◆ **SET EXERCISE A**:
In the records, begin at the line that has "At what (x,y)" and stop after the line that has "Looking at the". Write those lines out again with "toggle button" changed to "switch", keep everything else the same, and leave out the pictures.

◆ **TEXT**:
>> start

How six new provisions will make superpower regulator Sebi more effective

The new-found powers are sweeping. Sebi now would need to recast the organization to be able to exercise them. Photo: Abhijit Bhatlekar/Mint (Abhijit Bhatlekar/Mint)Premium
The new-found powers are sweeping. Sebi now would need to recast the organization to be able to exercise them. Photo: Abhijit Bhatlekar/Mint
(Abhijit Bhatlekar/Mint)

India’s capital market regulator is now one of the most powerful such watchdogs in the world. The government’s silver jubilee gift to the Securities and Exchange Board of India (Sebi), which has just completed 25 years, came in the form of an ordinance last week.

The focus of most media reports has been Sebi’s newly acquired powers to oversee all deposit-taking companies that are collecting 100 crore or more from the public, but there is more to it. Sebi now has six new teeth to make its bite more effective.

One, the power of recovery. Until now, Sebi could penalize any entity for market manipulation, insider trading and other wrongdoing but didn’t have the power to impose penalties. In the past five years, orders that levied at least 125 crore in penalties were ineffective as companies and people involved in wrongdoing did not pay. Sebi could, of course, prohibit them from trading in the market and take them to court. Typically, therefore, market intermediaries and listed companies pay up but many who are not regulated by Sebi and don’t want to be in the market don’t. Now, like the income-tax department, Sebi can attach their properties and sell them to realize penalties.

Two, access to more information. Until now, Sebi could ask for information only from regulated entities, listed companies and banks. It could not seek information from insurance companies, investors, unlisted companies and many others. Now, it can get information, including phone records, from any entity it wishes to. This will strengthen the scope for investigation.

>> end

◆ **SET EXERCISE B**:
From the article on Sebi's new powers, copy the passage word for word, beginning at the words "Two, access to" and stopping after "scope for investigation.".

◆ **MATERIAL SUPPLIED**:
>> start

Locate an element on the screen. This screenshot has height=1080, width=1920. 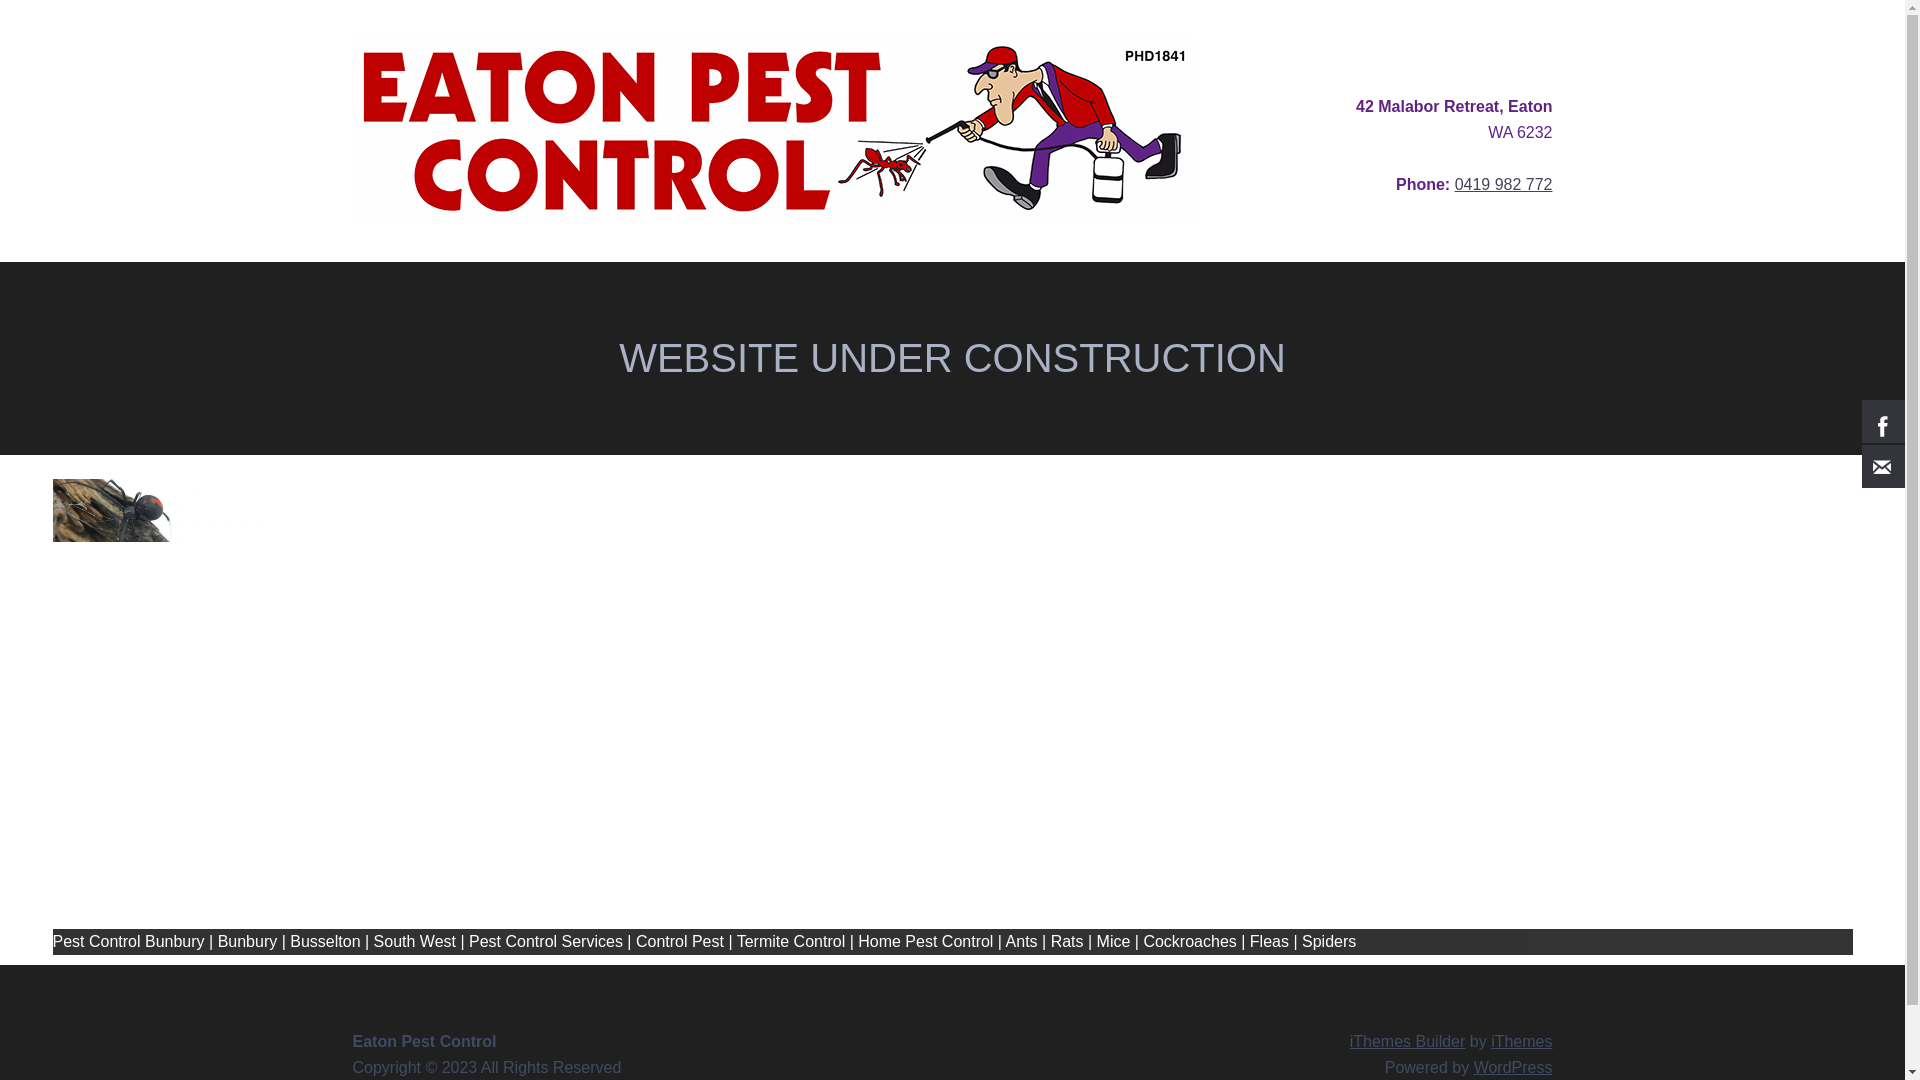
'0419 982 772' is located at coordinates (1503, 184).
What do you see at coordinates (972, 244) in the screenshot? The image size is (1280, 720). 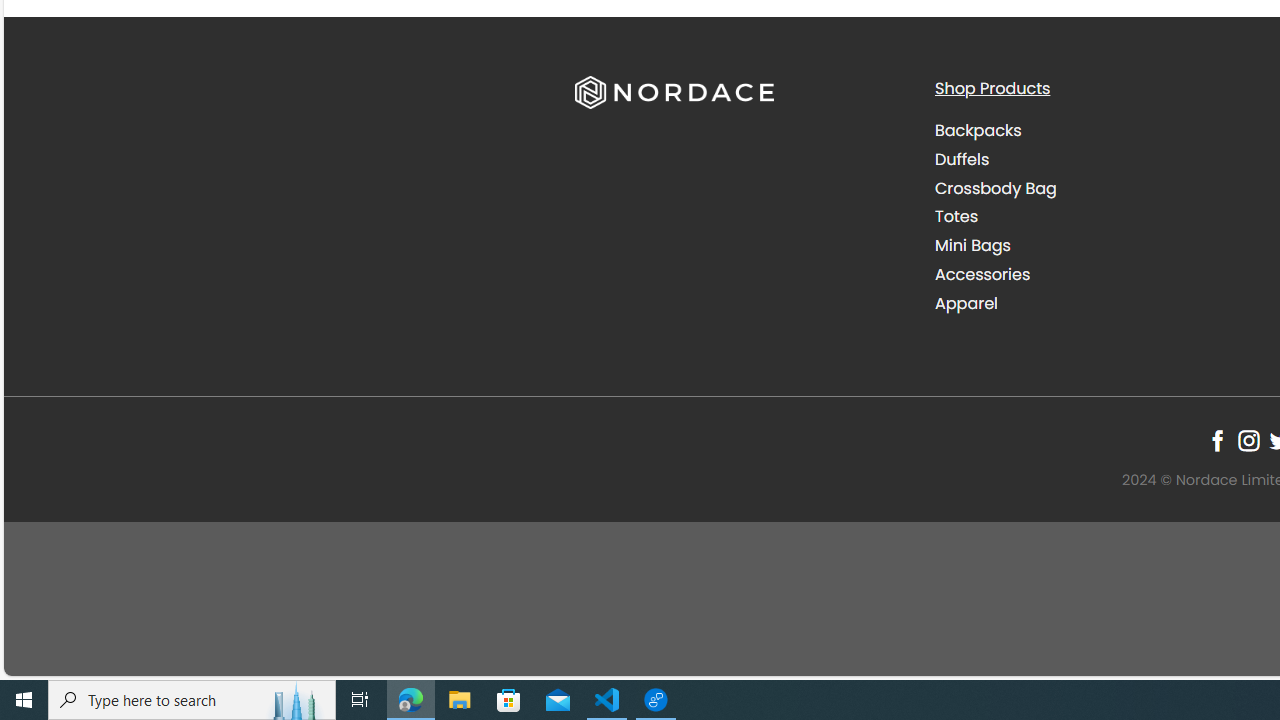 I see `'Mini Bags'` at bounding box center [972, 244].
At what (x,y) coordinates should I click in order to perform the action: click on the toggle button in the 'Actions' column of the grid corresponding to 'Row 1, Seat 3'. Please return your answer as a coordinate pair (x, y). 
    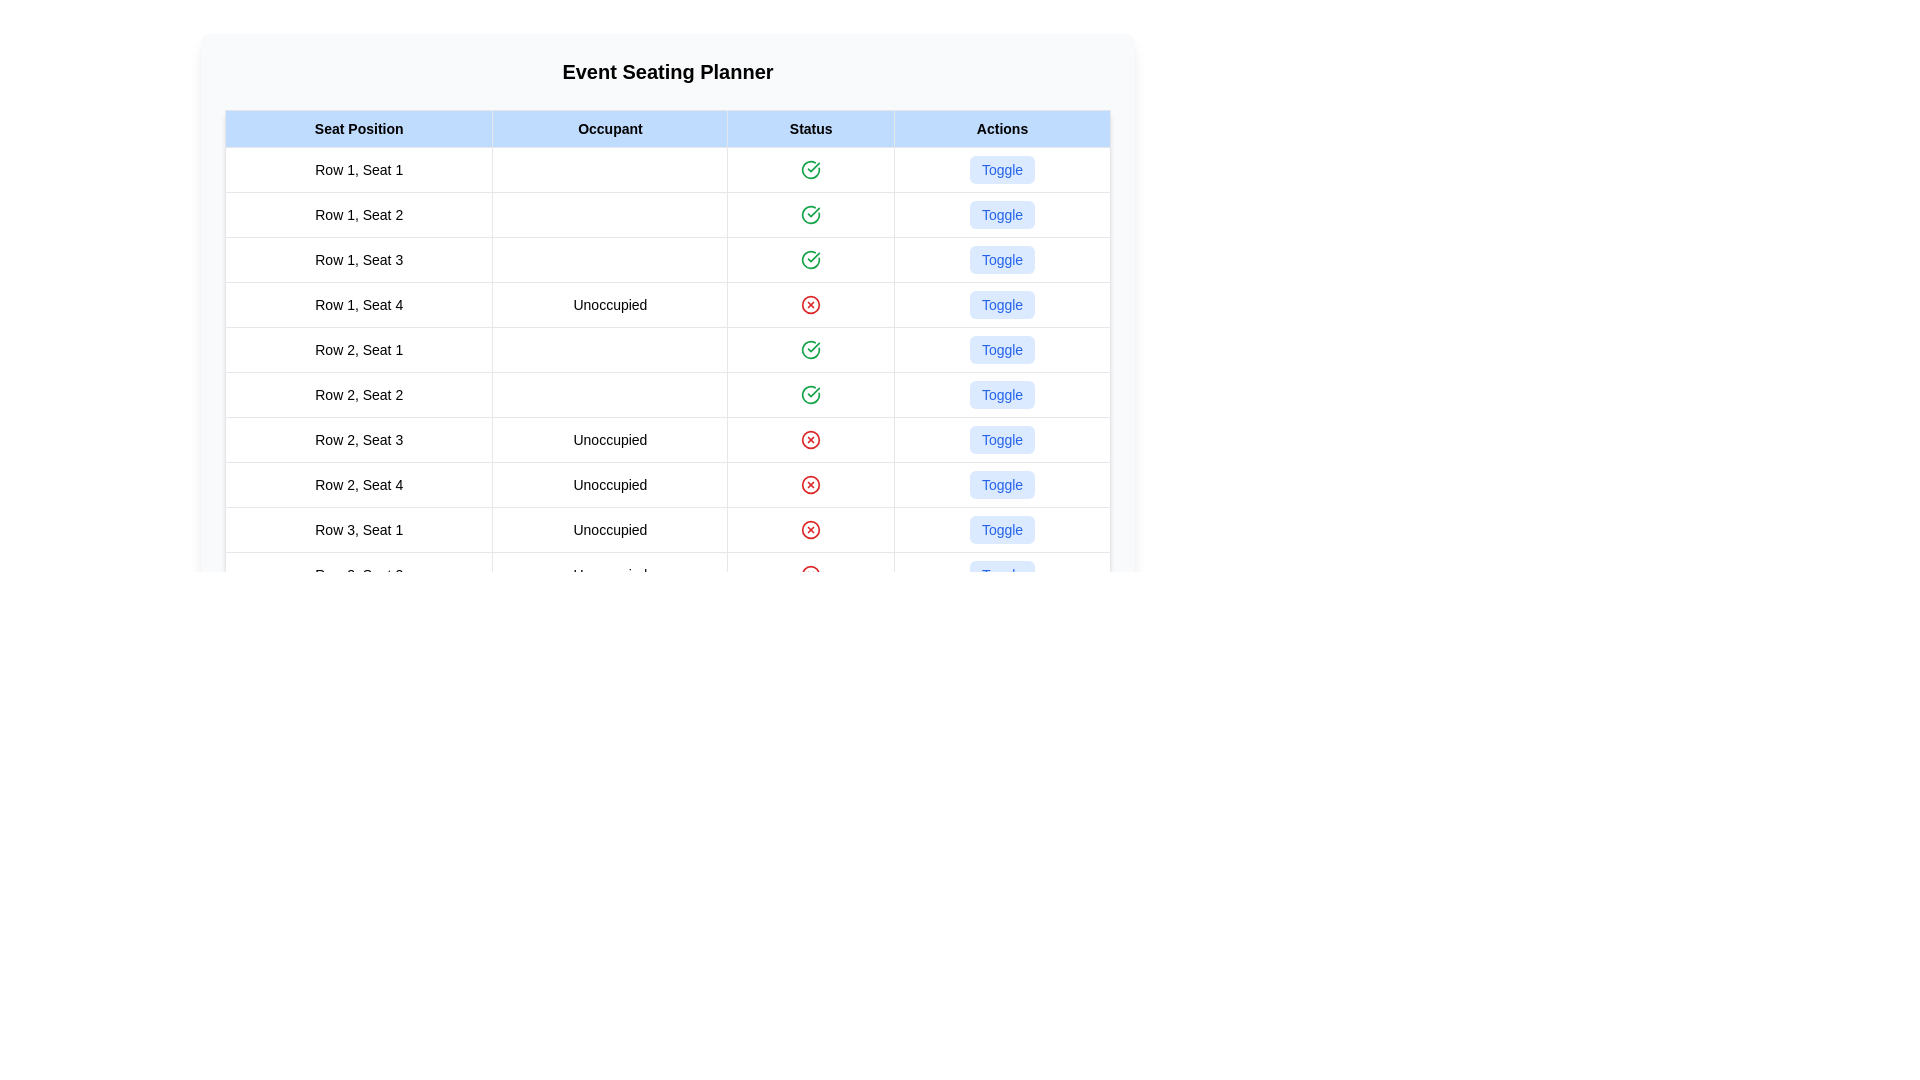
    Looking at the image, I should click on (1002, 258).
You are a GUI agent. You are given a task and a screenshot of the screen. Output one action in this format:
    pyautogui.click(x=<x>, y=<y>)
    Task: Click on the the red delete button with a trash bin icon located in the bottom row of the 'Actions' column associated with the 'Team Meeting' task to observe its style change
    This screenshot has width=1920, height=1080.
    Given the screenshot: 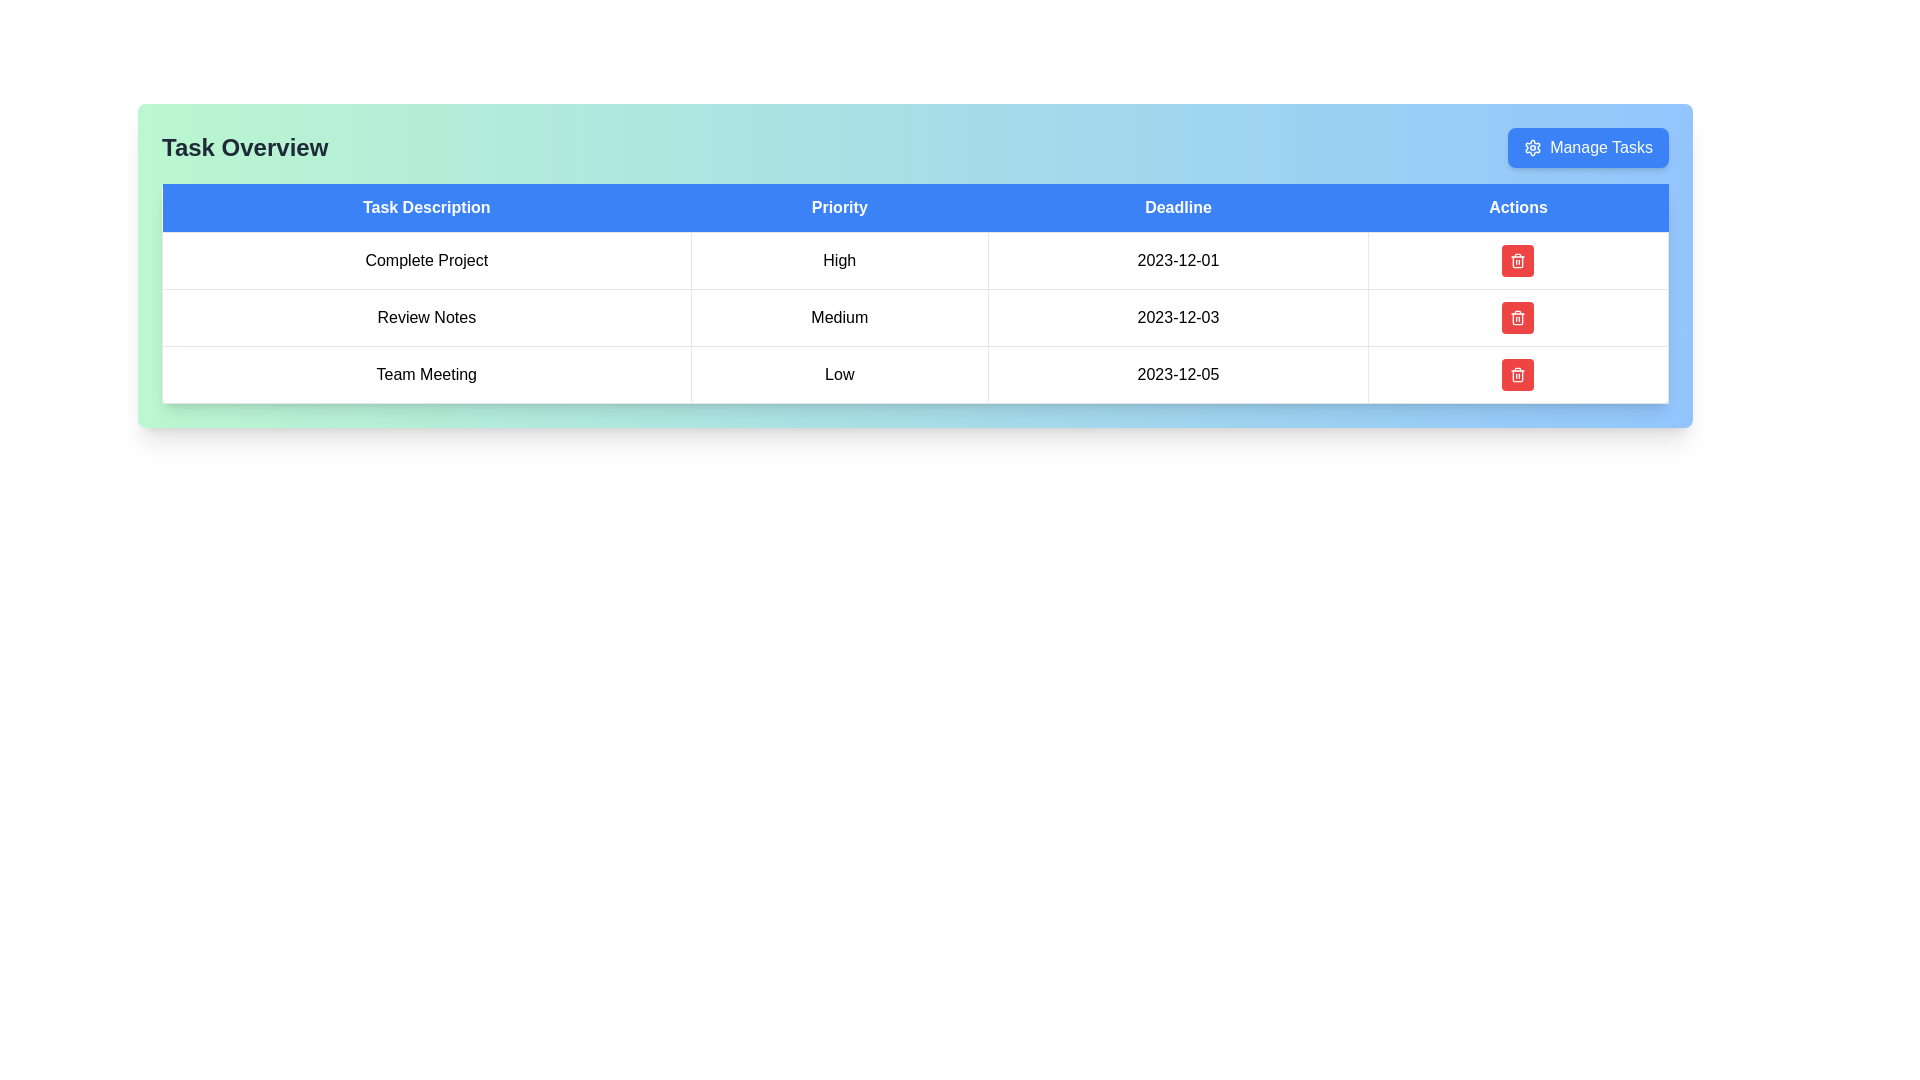 What is the action you would take?
    pyautogui.click(x=1518, y=374)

>> end

◆ **WORKED SOLUTION A**:
At what (x,y) coordinates should I click in order to perform the action: click on the switch in the 'Actions' column of the grid corresponding to 'Row 1, Seat 3'. Please return your answer as a coordinate pair (x, y). 
    Looking at the image, I should click on (1002, 258).

◆ **WORKED SOLUTION B**:
Two, access to more information. Until now, Sebi could ask for information only from regulated entities, listed companies and banks. It could not seek information from insurance companies, investors, unlisted companies and many others. Now, it can get information, including phone records, from any entity it wishes to. This will strengthen the scope for investigation.